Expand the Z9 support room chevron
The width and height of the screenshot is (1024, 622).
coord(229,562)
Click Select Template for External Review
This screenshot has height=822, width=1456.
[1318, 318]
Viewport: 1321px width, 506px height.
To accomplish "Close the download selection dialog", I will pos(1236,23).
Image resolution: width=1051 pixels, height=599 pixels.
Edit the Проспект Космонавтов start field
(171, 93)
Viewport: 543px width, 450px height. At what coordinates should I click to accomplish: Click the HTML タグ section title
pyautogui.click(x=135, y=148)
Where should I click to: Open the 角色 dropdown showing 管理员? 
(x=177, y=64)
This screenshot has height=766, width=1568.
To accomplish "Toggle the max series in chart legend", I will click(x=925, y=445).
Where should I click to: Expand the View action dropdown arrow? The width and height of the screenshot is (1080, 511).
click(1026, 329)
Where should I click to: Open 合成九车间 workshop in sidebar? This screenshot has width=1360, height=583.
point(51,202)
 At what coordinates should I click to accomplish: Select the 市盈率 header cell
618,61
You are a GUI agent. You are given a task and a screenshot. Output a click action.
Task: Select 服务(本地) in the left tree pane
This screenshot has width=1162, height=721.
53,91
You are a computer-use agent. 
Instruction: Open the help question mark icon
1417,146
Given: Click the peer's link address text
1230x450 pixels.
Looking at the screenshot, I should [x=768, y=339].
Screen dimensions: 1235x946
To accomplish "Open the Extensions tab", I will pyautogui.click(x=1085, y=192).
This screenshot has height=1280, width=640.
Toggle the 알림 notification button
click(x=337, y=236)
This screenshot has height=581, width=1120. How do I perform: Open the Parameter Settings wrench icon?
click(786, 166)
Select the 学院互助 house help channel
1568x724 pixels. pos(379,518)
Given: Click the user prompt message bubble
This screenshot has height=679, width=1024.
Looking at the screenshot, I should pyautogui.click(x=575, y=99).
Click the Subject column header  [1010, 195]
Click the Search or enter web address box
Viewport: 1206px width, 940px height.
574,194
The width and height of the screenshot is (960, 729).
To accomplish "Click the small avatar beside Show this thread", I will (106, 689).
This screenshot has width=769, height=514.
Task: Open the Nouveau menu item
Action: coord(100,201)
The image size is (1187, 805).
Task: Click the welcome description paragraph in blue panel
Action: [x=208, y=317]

▸ DESCRIPTION OF THE TASK
Set down only the lines above that fall between the line holding "Edit the Проспект Космонавтов start field" and the line holding "This screenshot has height=766, width=1568.", inclusive, keeping each exact.

▸ ANSWER AREA
Edit the Проспект Космонавтов start field
(171, 93)
Viewport: 543px width, 450px height. At what coordinates should I click to accomplish: Click the HTML タグ section title
pyautogui.click(x=135, y=148)
Where should I click to: Open the 角色 dropdown showing 管理员? 
(x=177, y=64)
This screenshot has height=766, width=1568.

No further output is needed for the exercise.